Records for this task Block Start

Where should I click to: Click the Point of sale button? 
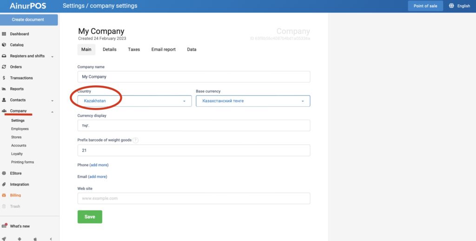point(425,6)
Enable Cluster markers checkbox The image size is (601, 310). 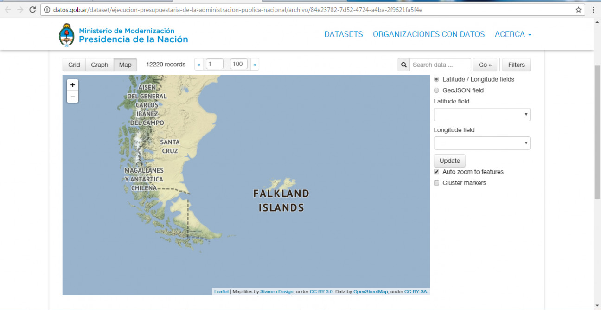436,183
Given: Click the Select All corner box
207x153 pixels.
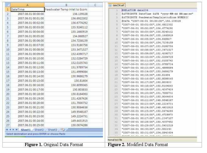Looking at the screenshot, I should coord(8,5).
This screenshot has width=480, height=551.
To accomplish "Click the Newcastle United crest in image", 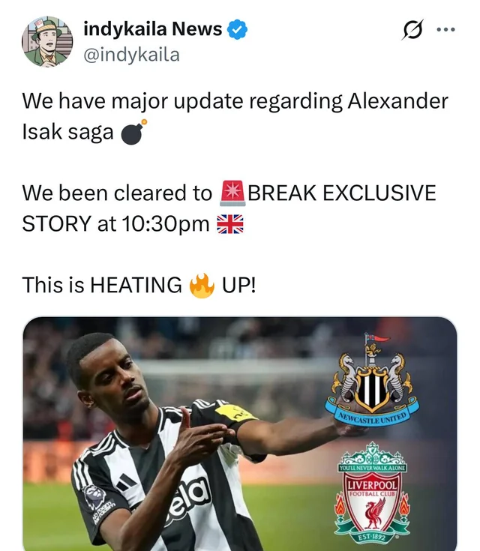I will [372, 378].
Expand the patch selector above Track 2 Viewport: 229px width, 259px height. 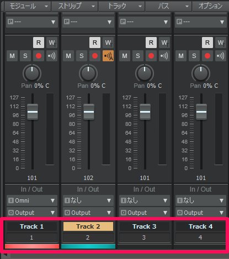pyautogui.click(x=88, y=22)
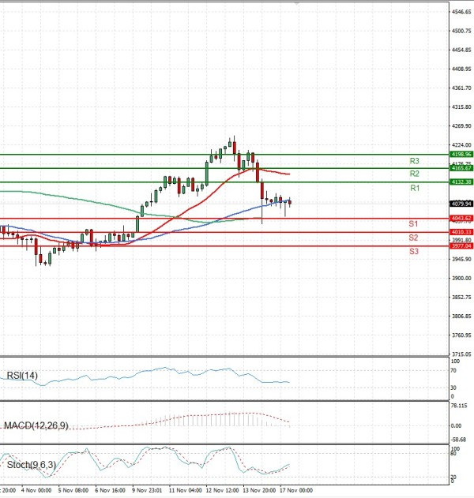Select the S1 support label
Image resolution: width=474 pixels, height=498 pixels.
click(413, 225)
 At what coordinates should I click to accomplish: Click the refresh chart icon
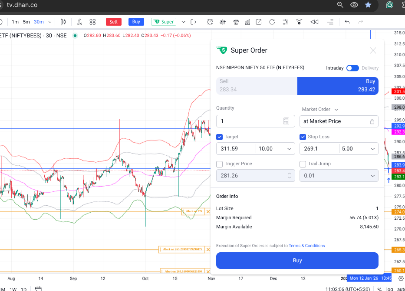(x=272, y=22)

Records for this task Block End

### Your instructions
Every line from the line containing "At what coordinates" through the last line above is to be printed exactly. Pictures are not copied.

### Exercise solution
 At what coordinates should I click to accomplish: Click the refresh chart icon
(x=272, y=22)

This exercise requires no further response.